**Stated exercise:**
In the Lost recap below, what music plays in the previews when Jack and Sawyer go head to head over Kate?

**Article:**
____

Previously on Lost's previews: Jack and Sawyer go head to head for The Love of Kate Notinsale, Fugitive With a Heart of Gold, to the urgent strains of "Carmina Burana." DUN-DUN DUN-DUHHHHH!
What actually happened this week:
Hey, speaking of that tortured childhood, let's have a flashback to that story Sawyer (or "Sawyer") told about his parents' murder-suicide, shall we? To recap the back story, Sawyer learned his love 'em-and-leave 'em game from the man who slept with his mother and swindled his father, which resulted in the scene we're about to see. Mama de Sawyer is all like, "He's here! Go! Get under the bed! No matter what happens, DON'T COME OUT." Baby!Sawyer, an adorable blond moppet, does as he's told and hides under the bed, and we watch his anguished baby face as, basically, his dad comes home, has a screaming fight with the mother, and shoots her dead (BANG! THUMP). But all of this is behind Baby!Sawyer's closed bedroom door, so we're basically sitting here watching a dark room and a crying child for five minutes. It's all very Hitchcockian and maybe kind of exploitative. Finally, though the sliver of light under the door, we see feet, and then the door opens, and terrified Baby!Sawyer wills himself to become as small as possible under his bed, and then Daddy de Sawyer sits down on the bed and blows his brains out. WHEE.

____

**Extracted data:**
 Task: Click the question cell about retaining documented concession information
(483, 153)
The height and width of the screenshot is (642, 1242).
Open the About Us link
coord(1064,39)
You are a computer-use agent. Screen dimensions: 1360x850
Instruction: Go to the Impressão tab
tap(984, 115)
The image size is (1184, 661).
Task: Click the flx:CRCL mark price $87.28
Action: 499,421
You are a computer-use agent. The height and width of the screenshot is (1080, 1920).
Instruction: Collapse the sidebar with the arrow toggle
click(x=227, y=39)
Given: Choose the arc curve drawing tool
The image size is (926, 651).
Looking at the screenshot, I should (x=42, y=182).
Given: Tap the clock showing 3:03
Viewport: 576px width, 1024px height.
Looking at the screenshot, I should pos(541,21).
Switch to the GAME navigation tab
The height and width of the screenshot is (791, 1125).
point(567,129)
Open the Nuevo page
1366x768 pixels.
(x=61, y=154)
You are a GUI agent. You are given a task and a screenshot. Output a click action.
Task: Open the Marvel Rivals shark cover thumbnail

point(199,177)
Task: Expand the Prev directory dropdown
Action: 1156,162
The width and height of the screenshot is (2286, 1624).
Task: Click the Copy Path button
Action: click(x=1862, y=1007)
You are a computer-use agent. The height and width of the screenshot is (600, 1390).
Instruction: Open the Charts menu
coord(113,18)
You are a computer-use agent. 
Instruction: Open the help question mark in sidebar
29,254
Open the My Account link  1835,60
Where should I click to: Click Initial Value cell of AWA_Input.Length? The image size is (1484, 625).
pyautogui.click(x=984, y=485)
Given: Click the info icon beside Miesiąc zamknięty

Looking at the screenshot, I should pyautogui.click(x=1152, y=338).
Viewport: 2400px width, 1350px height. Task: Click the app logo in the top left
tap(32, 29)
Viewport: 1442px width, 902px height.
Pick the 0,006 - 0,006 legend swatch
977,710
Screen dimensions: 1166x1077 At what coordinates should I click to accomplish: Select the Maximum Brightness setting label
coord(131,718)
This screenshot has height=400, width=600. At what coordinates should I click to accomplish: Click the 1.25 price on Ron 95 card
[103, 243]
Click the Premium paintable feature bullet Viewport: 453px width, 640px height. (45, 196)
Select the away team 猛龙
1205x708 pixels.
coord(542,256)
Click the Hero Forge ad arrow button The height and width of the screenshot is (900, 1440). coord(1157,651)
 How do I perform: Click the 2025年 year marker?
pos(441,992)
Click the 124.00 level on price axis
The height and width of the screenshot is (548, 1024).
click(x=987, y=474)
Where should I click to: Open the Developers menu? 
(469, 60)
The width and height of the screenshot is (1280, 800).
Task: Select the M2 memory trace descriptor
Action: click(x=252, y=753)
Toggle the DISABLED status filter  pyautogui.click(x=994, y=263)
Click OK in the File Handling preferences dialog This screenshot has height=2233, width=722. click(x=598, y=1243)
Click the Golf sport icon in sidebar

____

**Written answer:**
"Carmina Burana."